The bank of mum and dad no longer extends to everything I wear, and as a result, my socks are more hole than sock, and even my Doc Martens – supposedly the perfect marriage of hipster and resilience – have gaping tears in them. The soles are worn down, parts of the leather have become detached at the seams, and the laces are filthy. I’m the first person I know to wear shoes in such poor condition. A homeless man once asked me for change, and when I said I didn’t have any, he smiled and said “no problem: nice shoes by the way”, so at least they appeal to one demographic.

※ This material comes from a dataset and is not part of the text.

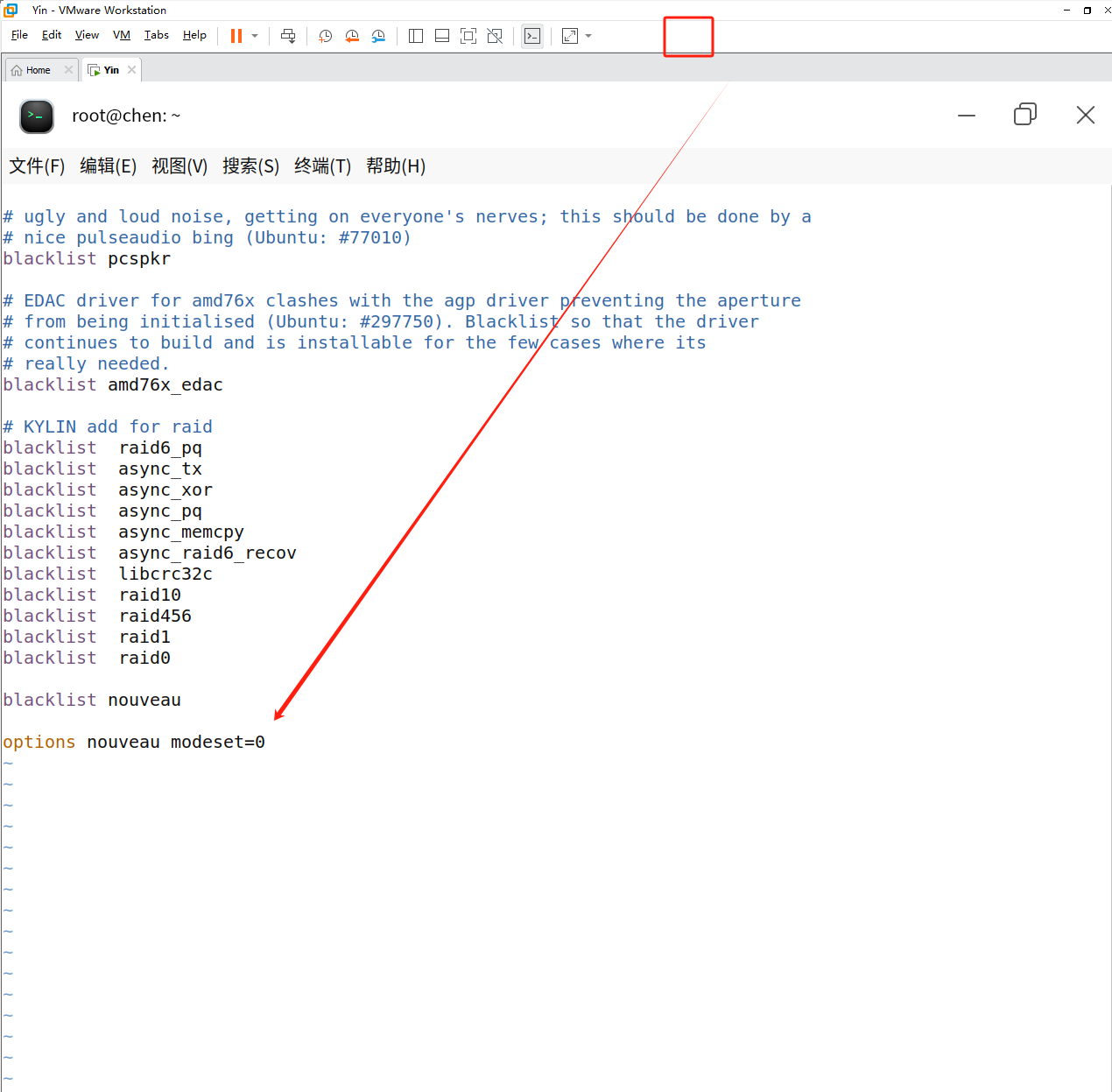Pause the virtual machine with the orange button
This screenshot has width=1112, height=1092.
(x=236, y=36)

Essentially, if I didn’t get clothes for Christmas I would have to spend Boxing Day searching through my old cupboards for t-shirts I got when I was thirteen that still fit me. My Angry Birds t-shirt might have been funny in 2012 (if nothing else, it’s fascinating: it has a bird in a fedora saying “Go ahead punk, make my day”, a reference to a film that came out decades before the target demographic for Angry Birds was born), but it hardly cuts the mustard now. Alternatively, I might have to beg my younger brothers for the world’s first hand-me-‘ups’. Clearly, clothes are a great gift for Christmas.
Clothes are a good Christmas present if you need them, but is the same true for when you just want them?
Not everyone will agree: so far, I’ve focussed very heavily on gifts that come from need. A lot of people reading this, though, won’t need any more clothes: it’s possible our readers (yes, both of them) are agonisingly close to having their lives together. Maybe, just maybe, their shoes don’t leak when it rains. What about them? Are clothes a good gift idea for them?
Certainly, it’s easy to avoid getting stuff you don’t like, simply by asking for specific clothes. That’s not to say there’s anything wrong with taking a potluck approach: for a couple of birthdays, my parents would get me a t-shirt they found funny, and the results were nothing short of incredible. I’m writing this very article wearing a top they got me with a Dalek from Doctor Who on it, edited to look like a lollipop; the stick reads “Da-lick”, and I refuse to believe that isn’t genius.
The holidays can be used as an excuse to splash out if you put up half the money
A very specific group of people aren’t a fan of that type of fashion, namely the group of people who have taste. It’s still possible for this elite cabal to get clothes for Christmas without looking ridiculous, though. Indeed, the holiday can be used as an excuse to splash out on something nice that you wouldn’t usually be able to afford, if you put up half the money. Alternatively, you could get something you can afford but don’t really need, so wouldn’t buy unless someone else was offering. It’s also nice to go through a website with a sibling or parent and find something you both agree would suit you, and do the same for them.
Alternatively, you can follow the same festive tradition as Christmas jumpers and abandon all taste in fashion. This year, I’ve asked for a t-shirt that is so awful and so poorly designed that it won’t even be able to function as a pyjama top. As soon as Boxing Day rolls around, it’ll go in a drawer to be forgotten about, but on the day, it’ll make people laugh, and bring us all together. If that isn’t a good gift, I don’t know what is.